SHORT EXERCISE: Set out the lines of the records below as a numbered list, leaving out any blank lines.

DATA TO USE:

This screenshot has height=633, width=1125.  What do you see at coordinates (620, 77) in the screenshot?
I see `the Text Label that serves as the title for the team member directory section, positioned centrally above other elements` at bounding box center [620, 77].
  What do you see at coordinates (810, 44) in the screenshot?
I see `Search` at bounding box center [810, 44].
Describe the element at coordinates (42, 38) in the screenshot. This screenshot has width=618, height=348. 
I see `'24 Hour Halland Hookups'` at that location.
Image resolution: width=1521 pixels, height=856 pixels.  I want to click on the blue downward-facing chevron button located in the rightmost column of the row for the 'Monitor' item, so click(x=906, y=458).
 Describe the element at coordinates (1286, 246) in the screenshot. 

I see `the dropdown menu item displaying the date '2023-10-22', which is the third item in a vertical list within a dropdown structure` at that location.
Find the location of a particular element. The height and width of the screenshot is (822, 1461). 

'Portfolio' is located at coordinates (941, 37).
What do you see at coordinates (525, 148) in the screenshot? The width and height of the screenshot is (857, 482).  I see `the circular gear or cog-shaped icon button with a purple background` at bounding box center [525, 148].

WRITTEN ANSWER:
1. This screenshot has height=633, width=1125.  What do you see at coordinates (620, 77) in the screenshot?
2. I see `the Text Label that serves as the title for the team member directory section, positioned centrally above other elements` at bounding box center [620, 77].
3.   What do you see at coordinates (810, 44) in the screenshot?
4. I see `Search` at bounding box center [810, 44].
5. Describe the element at coordinates (42, 38) in the screenshot. This screenshot has width=618, height=348. 
6. I see `'24 Hour Halland Hookups'` at that location.
7. Image resolution: width=1521 pixels, height=856 pixels.  I want to click on the blue downward-facing chevron button located in the rightmost column of the row for the 'Monitor' item, so click(x=906, y=458).
8.  Describe the element at coordinates (1286, 246) in the screenshot. 
9. I see `the dropdown menu item displaying the date '2023-10-22', which is the third item in a vertical list within a dropdown structure` at that location.
10. Find the location of a particular element. The height and width of the screenshot is (822, 1461). 
11. 'Portfolio' is located at coordinates (941, 37).
12. What do you see at coordinates (525, 148) in the screenshot? The width and height of the screenshot is (857, 482).  I see `the circular gear or cog-shaped icon button with a purple background` at bounding box center [525, 148].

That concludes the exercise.